Die höhere Qualität der Scans begründet der Darmstädter damit, dass sich die Bewegungen besser korrigieren ließen als mit herkömmlichen Verfahren und die Daten automatisch registriert werden. Für die Zukunft sei es denkbar, Patienten jeden Alters und Gesundheitszustandes mittels fMRT reproduzierbar zu untersuchen. Das deutsche Patent für das neue Verfahren wurde bereits bewilligt, die Patentierung für die USA läuft. Als nächstes wollen die Wissenschaftler ihr optisches Tracking-System in den Scanner integrieren. Darüber hinaus arbeiten sie daran, eine für den Patienten bequemere Lösung zu finden und in absehbarer Zeit ohne Mundstücke und ohne Marker auszukommen. „Wir haben schon Kontakt zu zwei Industriepartnern“, sagt Dold. „Damit wir einen Prototypen bauen können, suchen wir aber noch einen Investor, der die neue Technik unterstützt.“
Julia Mayer Fraunhofer-Institut für Graphische Datenverarbeitung IGD, Darmstadt

Ihr Stichwort
• Kernspintomographie / fMRT
• Bildverarbeitung
• Tracking-System
• Patentierung des Verfahrens
Investor willkommen

Retrospektive und prospektive Korrektur
Bei der retrospektiven Korrektur von Scans im Kernspintomographen werden Bewegungsartefakte nach der Aufnahme ausgeglichen. Dafür erfassen Navigatoren parallel zum MRT-Scan, ob und wie sich der Patient bewegt. Diese Methode hat jedoch einen Nachteil: Sie reduziert die Effizienz des Scanners deutlich und verlängert die Aufnahmezeit. Darüber hinaus stehen die Ergebnisse in der Regel erst einige Minuten nach der Aufnahme zur Verfügung.

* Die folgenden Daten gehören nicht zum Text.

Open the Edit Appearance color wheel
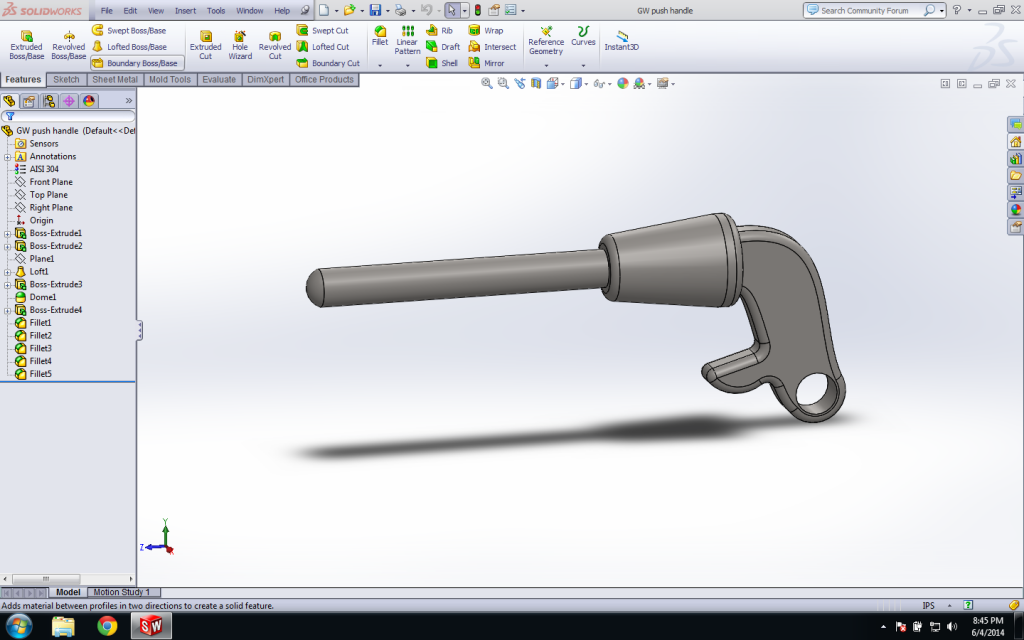[x=623, y=84]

Bei der prospektiven Korrektur versucht das System, die Bewegung bereits während der Bildaufnahme zu kompensieren. Dazu messen Navigatoren oder bildbasierte Vergleichsmethoden parallel zur Aufnahmesequenz die Kopfbewegung. Das „Field of View“ des Tomographen lässt sich anhand dieser Daten so ausrichten, dass es die Kopfposition des Patienten berücksichtigt. Alle bisher entwickelten prospektiven Korrektur-Methoden erhöhen jedoch – wie die retrospektiven Verfahren – die Untersuchungszeit erheblich.